Nuestro hotel está en un pequeño y desperdigado pueblecito llamado Greenbelt, en el Estado de Maryland. Hemos dormido bien, como de costumbre, pues llevamos ya una semana continuada haciendo ‘gimnasia de piernas’ durante horas, a la que yo al menos, no estaba acostumbrado, por lo tanto ni malas digestiones, ni nada que nos quite el sueño reparador por las noches.
Yo, como siempre, me levanto el primero y duchado, y con ropa fresca me voy a la calle a fumarme mis cigarritos, en tanto la madre y el ‘niño’ se asean y preparan para un nuevo día. En cuanto están listos pasamos a desayunar. Buffet libre, por supuesto. Nos atiende una mujer negra que entiende algo de español. Ya es bastante mayor y no muy agraciada físicamente, pero se muestra muy amable con nosotros. Seguramente en espera de que nos ‘estiremos’ con la obligada propina.

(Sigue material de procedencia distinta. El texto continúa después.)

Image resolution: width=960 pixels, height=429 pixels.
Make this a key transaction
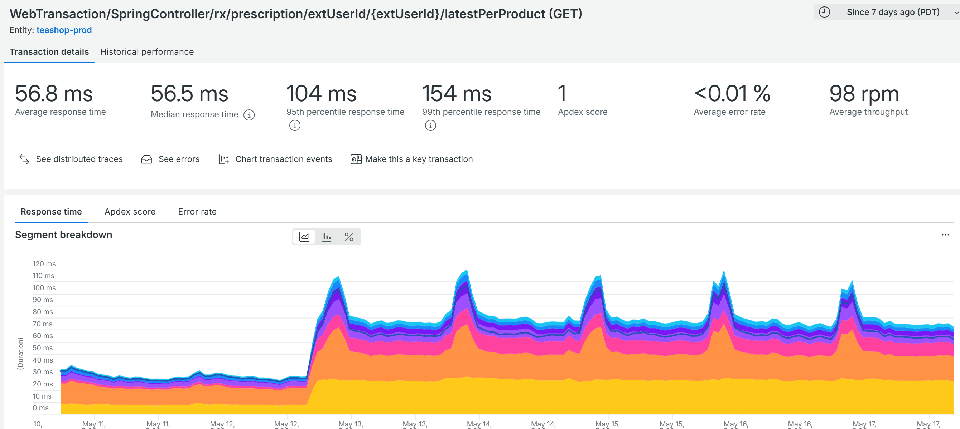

Tenemos que decir que, sea por carácter, por educación o por sentido comercial, en todas partes atienden con bastante amabilidad, y nunca hemos tenido un mal gesto de nadie, a diferencia de Londres o París, donde el trato de la gente nos ha parecido, no incorrecto pero sí más distante e impersonal. Aquí, en esta parte de América los que sí son bastante estrictos son los agentes de seguridad, públicos o privados. Con éstos, ni una broma.